Il y a des exemples à rapporter sur cela : la plûpart des chiens anglois ne sont nourris que de chair de cheval ; nous avons eu dans la meute du roi des chiens d’un nommé Maisoncelle, qui élevoit des jeunes chiens aux environs de Paris ; il ne les nourrissoit que de chair de cheval ; nous n’avons point eu de chiens françois plus vigoureux ; ils avoient 26 pouces, & étoient très-beaux. M. le duc de Gramont avoit un équipage avec lequel il chassoit le cerf & le chevreuil ; il ne faisoit vivre ses chiens que de chevaux morts ; à la réforme de son équipage on en a mis environ une douzaine dans la meute du roi, qui étoient très-bons & vigoureux.
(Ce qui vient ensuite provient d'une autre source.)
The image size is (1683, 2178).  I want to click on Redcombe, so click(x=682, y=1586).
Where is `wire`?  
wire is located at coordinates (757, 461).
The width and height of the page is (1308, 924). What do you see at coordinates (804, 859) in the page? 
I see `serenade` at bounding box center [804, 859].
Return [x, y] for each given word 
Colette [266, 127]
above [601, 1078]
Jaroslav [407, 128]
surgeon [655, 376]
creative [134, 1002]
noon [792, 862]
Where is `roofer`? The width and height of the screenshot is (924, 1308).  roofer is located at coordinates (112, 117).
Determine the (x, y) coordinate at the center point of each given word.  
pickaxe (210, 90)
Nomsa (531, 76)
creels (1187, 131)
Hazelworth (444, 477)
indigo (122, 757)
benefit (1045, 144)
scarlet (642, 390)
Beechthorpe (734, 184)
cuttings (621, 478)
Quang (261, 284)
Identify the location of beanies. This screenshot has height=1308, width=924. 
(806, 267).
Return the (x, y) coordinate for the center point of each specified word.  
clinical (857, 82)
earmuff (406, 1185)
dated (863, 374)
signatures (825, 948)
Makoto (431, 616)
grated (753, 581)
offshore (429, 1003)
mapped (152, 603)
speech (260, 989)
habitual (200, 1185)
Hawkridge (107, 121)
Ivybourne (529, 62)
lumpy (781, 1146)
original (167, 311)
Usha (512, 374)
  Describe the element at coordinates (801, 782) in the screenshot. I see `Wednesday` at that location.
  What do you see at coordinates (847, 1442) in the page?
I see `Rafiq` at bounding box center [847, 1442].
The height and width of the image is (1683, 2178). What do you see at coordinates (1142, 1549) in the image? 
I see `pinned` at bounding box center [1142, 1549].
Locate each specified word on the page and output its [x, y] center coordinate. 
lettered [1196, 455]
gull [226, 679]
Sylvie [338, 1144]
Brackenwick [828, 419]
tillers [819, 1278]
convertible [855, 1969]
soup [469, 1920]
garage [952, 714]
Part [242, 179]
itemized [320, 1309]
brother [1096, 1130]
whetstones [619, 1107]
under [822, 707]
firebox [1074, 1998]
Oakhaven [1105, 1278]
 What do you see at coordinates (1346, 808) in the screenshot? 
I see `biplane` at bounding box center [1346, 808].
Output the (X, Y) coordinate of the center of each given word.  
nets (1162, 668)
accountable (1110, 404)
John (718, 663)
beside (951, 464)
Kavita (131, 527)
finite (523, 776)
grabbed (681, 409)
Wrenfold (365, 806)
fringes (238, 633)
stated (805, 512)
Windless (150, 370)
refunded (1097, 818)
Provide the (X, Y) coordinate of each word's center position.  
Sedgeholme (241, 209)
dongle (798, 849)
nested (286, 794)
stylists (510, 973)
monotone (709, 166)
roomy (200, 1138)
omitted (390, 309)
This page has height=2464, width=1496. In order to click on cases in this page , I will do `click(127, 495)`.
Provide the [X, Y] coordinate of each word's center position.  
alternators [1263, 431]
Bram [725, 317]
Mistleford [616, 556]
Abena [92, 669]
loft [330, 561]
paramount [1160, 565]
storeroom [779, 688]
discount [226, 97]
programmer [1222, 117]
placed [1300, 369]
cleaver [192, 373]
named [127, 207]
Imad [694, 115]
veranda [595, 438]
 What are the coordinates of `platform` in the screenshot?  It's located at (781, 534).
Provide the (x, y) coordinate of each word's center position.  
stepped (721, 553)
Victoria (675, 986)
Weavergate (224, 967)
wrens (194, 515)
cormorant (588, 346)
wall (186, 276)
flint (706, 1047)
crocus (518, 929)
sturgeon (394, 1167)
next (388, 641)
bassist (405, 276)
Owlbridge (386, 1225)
A un an on les doit mettre au chenil : c’est l’âge pour les accoutumer avec les autres à aller aux couples ; pour les y faire peu-à-peu, il faut d’abord les mettre avec des vieux chiens doux & sages, les mâles avec les lices, & les lices avec des mâles, les accoutumer à manger le pain sec avec les autres, à faire les curées, à apprendre leurs noms & l’obéissance, connoître les valets de chiens & la trompe. A quinze mois on fait chasser les lices, & à dix-huit les mâles : c’est l’usage qui est observé dans la vénerie du roi. Quand on les mene à la chasse les premieres fois, ils vont couplés avec les autres aux brisées ; un valet de chiens les prend à la harde, à laquelle il ne doit y en avoir que six pour pouvoir les mener plus aisément ; il se promene pendant la chasse ; s’il la voit passer, il se met sur la voie, afin de donner de l’émulation aux jeunes chiens en leur faisant voir passer & crier les autres, & tâcher de se trouver à la mort d’un cerf pour les faire fouler ; à la seconde chasse, si celui qui en est chargé peut se trouver à la fin d’un cerf qui ne doive pas durer long-tems, il peut les découpler, après en avoir demandé la permission à ceux qui peuvent la lui donner, & à la mort du cerf les laisser fouler ; & quand on dépouilleroit un peu du col, leur laisser manger de la venaison toute chaude : c’est une petite curée qui doit faire un très-bon effet ; aux chasses suivantes, on les peut découpler avec les autres, & avoir soin que les valets de chiens à pié les reprennent quand on les verra trainer derriere les autres ou dans les routes. Si l’on veut courre un second cerf, il faut les faire recoupler & renvoyer au logis, & observer cela jusqu’à ce qu’ils ayent atteint toute leur force, qui est à deux ans ; sans cela si on les laisse chasser tout le jour, & un second cerf, l’ambition des jeunes chiens étant de suivre les autres, quand on donne un relais frais, ils ne peuvent plus atteindre, ils s’efforcent, s’effilent, maigrissent, ont de la peine à prendre le dessus, & souvent ne reviennent point, périssent de maigreur, & ne peuvent plus prendre de force.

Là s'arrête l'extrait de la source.